Thursday, Jan 13, 2011 11:20 PM UTC2011-01-13T23:20:00Zl, M j, Y g:i A T

IBM’s Watson wins practice round of “Jeopardy!”

Computer, which tech giant calls "profound advance" in artificial intelligence, beats two former game show champs

Ken Jennings, Brad Rutter

"Jeopardy!" champions Ken Jennings, left, and Brad Rutter, right, look on as an IBM computer called "Watson" beats them to the buzzer to answer a question during a practice round of the "Jeopardy!" quiz show in Yorktown Heights, N.Y., Thursday, Jan. 13, 2011. It's the size of 10 refrigerators, and it swallows encyclopedias whole, but an IBM computer was lacking one thing it needed to battle the greatest champions from the "Jeopardy!" quiz TV show - it couldn't hit a buzzer. But that's been fixed, and on Thursday the hardware and software system named Watson played a competitive practice round against two champions. A "Jeopardy!" show featuring the computer will air in mid-February, 2011. (AP Photo/Seth Wenig) (Credit: AP)
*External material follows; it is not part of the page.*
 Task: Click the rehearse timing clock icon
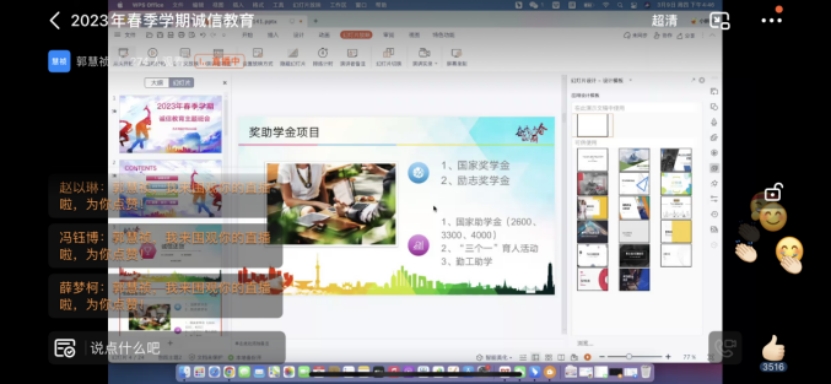[x=322, y=53]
The clue: It’s the size of 10 refrigerators, has access to the equivalent of 200 million pages of information and knows how to answer in the form of a question.

The correct response: “What is the computer IBM developed to become a ‘Jeopardy!’ whiz?”

Watson, which IBM claims as a profound advance in artificial intelligence, edged out game-show champions Ken Jennings and Brad Rutter on Thursday in its first public test, a short practice round ahead of a million-dollar tournament that will be televised next month.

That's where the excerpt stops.